Star Party to celebrate space travel

A large, star-speckled trailer rolled into Eastern Michigan University’s campus late Wednesday night, housing the NASA exhibit Journey to Tomorrow. The exhibit is remaining in front of the Science Complex for the 2013 Star Party, a celebration of all things space-related.

The event, which took place today from noon to 8 p.m. and will happen again tomorrow at the same time, is free and open to the public.

“I’ve very excited to be part of Star Party 2013,” said Thomas Kasper, who works as the coordinator of the planetarium and runs all of its public shows. “It’s a great event, fun for all ages and it’s free.”

The Journey to Tomorrow trailer features a number of informative and interactive activities, such as a rock from the moon, models of rockets and other vehicles, a pair of spacesuit gloves and a display comparing the weights of average soda cans on several different planets. Inside, visitors can have their picture taken for the Picture Yourself in Space photo kiosk and view a large inflatable space rover.

The event also includes two movies, which will be showing in the planetarium. The first is “Stars,” a look inside the life of a star and the way the night sky has affected people throughout history. The movie has three more showing: tonight at 9 p.m. and tomorrow at 2 and 6 p.m. The second is a kid-friendly film called “The Little Star That Could” about a star in search of his own set of planets. It will be showing two more times tomorrow, 1 p.m. and 4 p.m.

Tonight, there will also be a stargazing event at 10 p.m. on top of Sherzer Observatory, which will be facilitated by members of EMU’s Astronomy Club.

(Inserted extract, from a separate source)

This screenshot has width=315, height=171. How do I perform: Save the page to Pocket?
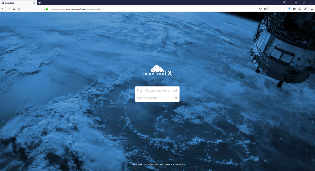pos(260,9)
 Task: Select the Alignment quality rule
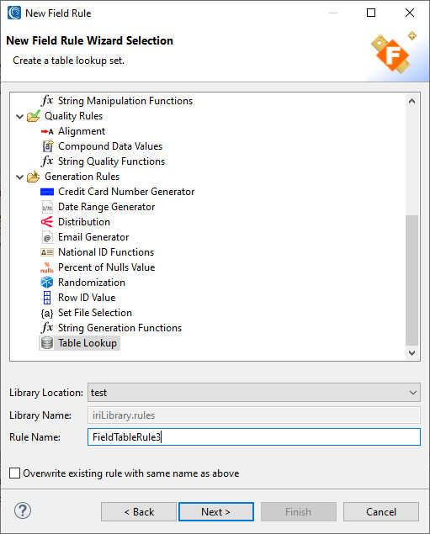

2013 Star Party aims to get participants excited about space exploration.

“NASA has long term goals to return to the moon and endeavor on manned missions to the planet Mars,” Kasper said. “While these may not happen for another two decades, today’s students will be tomorrow’s space travelers.”

Kasper feels that NASA and space travel’s contributions to everyday life are often overlooked.

“Whether most folks realize it or not, NASA has had a huge impact on our daily lives,” Kasper said. “Many of the objects we rely on and take for granted on a daily basis were products of the space program: cordless tools, memory foam, scratch-resistant lenses and water-filtering pitchers – all invented by NASA.”